Cost of living puts Aussies off having kids
By Nicola Field
Where to earn 5% on savings, one in five Aussies shelve having kids, and a national icon called out as a costly gas guzzler. Here are five things you may have missed this week.
Deposit rates hit 5% mark
Happy days for savers with Mozo's latest banking report showing at-call deposit rates have hit 5%.
While most of the best rates still start with a '4', it's possible to ratchet up the return on cash to 5.0% with the likes of ING and Rabobank.
If you're aged between 14 and 35, Bank of Queensland has a sweet 5.15% deal.
The Australian Bureau of Statistics says Australians currently have a record $623.3 billion invested in deposit accounts, leaving many of us well-placed to chase a higher rate.
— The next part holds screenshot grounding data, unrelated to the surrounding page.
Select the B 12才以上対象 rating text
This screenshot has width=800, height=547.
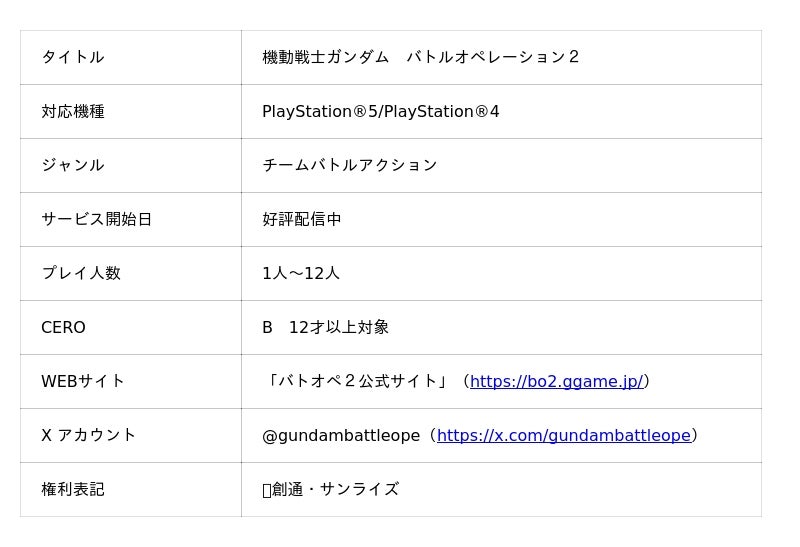click(x=325, y=327)
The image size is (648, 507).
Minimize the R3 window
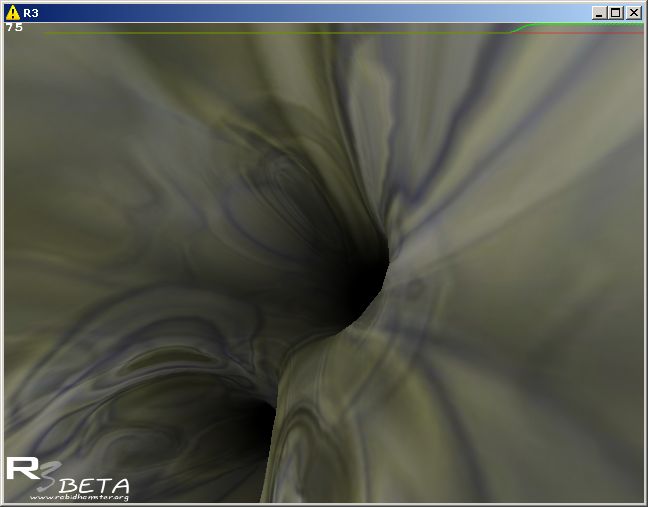tap(598, 13)
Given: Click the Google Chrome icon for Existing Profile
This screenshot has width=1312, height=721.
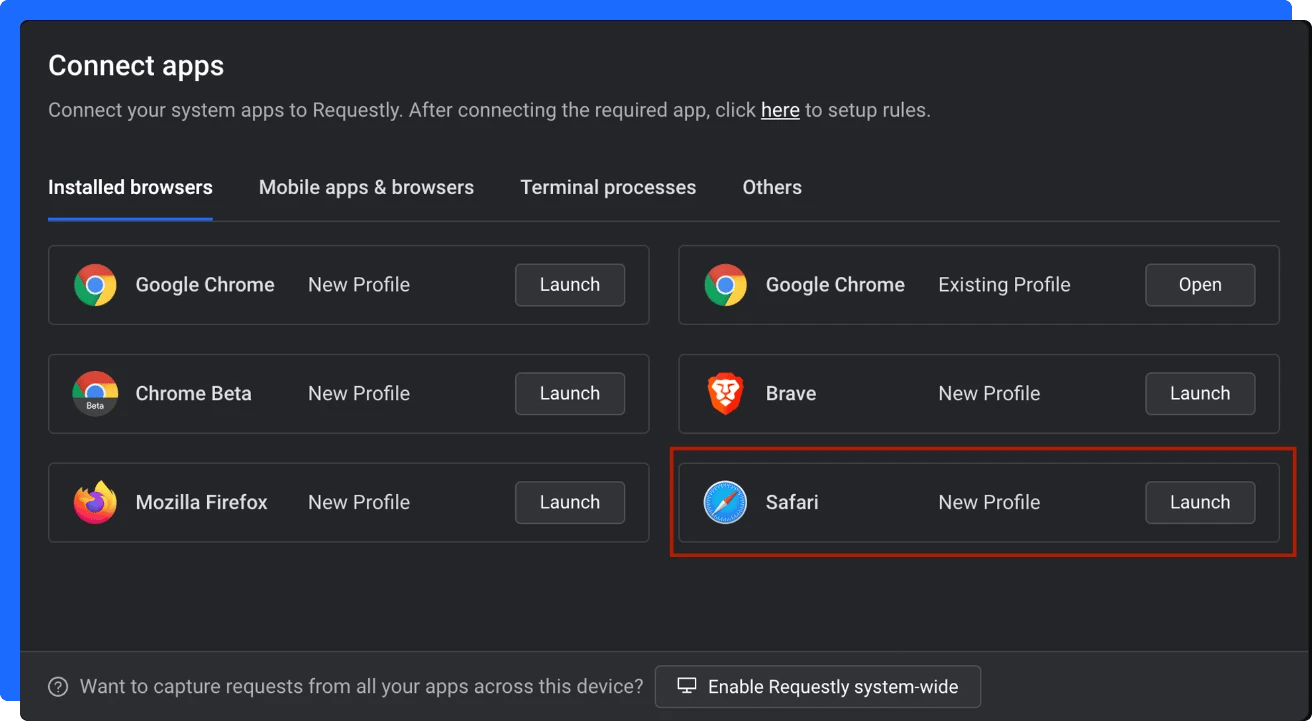Looking at the screenshot, I should click(x=725, y=285).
Having children too expensive for Aussies
Our cost of living crisis could morph into a population crisis.
A Compare the Market survey reveals almost one in five Aussies won't have children or will delay starting a family due to rising living costs.
Compare the Market's Stephen Zeller, says, "There could be a multitude of reasons why people are deciding not to have kids - but money tends to be a denominating factor."
He adds, "It's an expensive time to be alive, let alone take care of another person financially".
However, a reluctance to have children may not just reflect cost of living pressures.
Choosi's 2023 Cost of Kids Report shows that couples planning to have children feel they should have an average of $32,910 in savings before starting a family.
Only one in two (53%) of these couples said they are willing to sacrifice their current lifestyle to afford raising a child.
Utes come under fire as gas guzzlers
Five of the nation's top 10 selling cars are big utes. Yet a report by the Climate Council of Australia says they are "among the worst performing, and most polluting", vehicles on our roads.
Based on industry data, the study found the Nissan Navara is the most efficient of Australia's top-selling utes, with an average fuel bill and tailpipe emissions approximately 35% lower than the highest polluting and most expensive-to-run ute in the ten best-sellers, the Toyota Landcruiser.
The Climate Council notes that if, in the next five years, everyone in the market for a ute bought the most efficient 2022 model, this would cut their collective fuel bills by $210 million over that period and avoid 436,600 tonnes of CO2 emissions being pumped into the atmosphere.
The report follows a recent review by The Australia Institute, which found favourable tax treatment, such as temporary full expensing, is helping to drive Australia's love affair with utes.
Oxfam calls for super rich to slugged with higher taxes
Elon Musk, one of the world's richest men, paid a 'true tax rate' of just over 3% from 2014 to 2018. Aber Christine, who sells rice and flour in Northern Uganda, makes $80 a month in profit, and pays 40% tax.
That's just one of the startling snippets from Oxfam's latest Survival of the Richest report, which highlights how the world's uber wealthy have made huge gains during the COVID pandemic.
Since 2020, the wealth of global billionaires has skyrocketed by $US2.7 billion ($3.9 billion) per day, with the richest 1% of people gaining 63% of the new wealth created between 2020 and 2021.
In a push for income equality, Oxfam suggests billionaire-busting strategies such as imposing a 75% tax rate on the top 1% of income earners.
It's a long shot that this will happen here in Australia.
The top marginal tax rate is currently 45% for those earning over $180,000.
From July 1 next year, stage 3 tax cuts are scheduled to kick in, which will see those earning between $45,000 and $200,000 pay the same 30% marginal tax rate, with the highest 45% tax rate applied to incomes over $200,000.
Renting more affordable than buying in 90% of Australian suburbs
Just 12 months ago, it was cheaper to buy than rent in one in three suburbs across Australia. Not anymore.
CoreLogic says that despite a double-digit surge in rents, rapidly rising interest rates have made it cheaper to buy than to rent in less than one in ten suburbs nationally.
In Sydney, Melbourne and Canberra there are no suburbs where it's cheaper to buy than rent.
CoreLogic research director Tim Lawless says, "There is no doubt the cost to service a mortgage compared to rent is keeping people in rental accommodation, adding to the extreme pressure on rental demand at a time when supply levels have not responded.
"While many tenants might see home ownership as a way of breaking out of the rent cycle, it's just not possible for many because the cost to service a mortgage has become even more onerous in the past year with the increase in repayments outstripping the increase in rents by some margin."
There is still a reasonable choice of neighbourhoods where it is cheaper to buy than rent in Darwin, regional Western Australia, and to a lesser extent, regional Queensland and South Australia.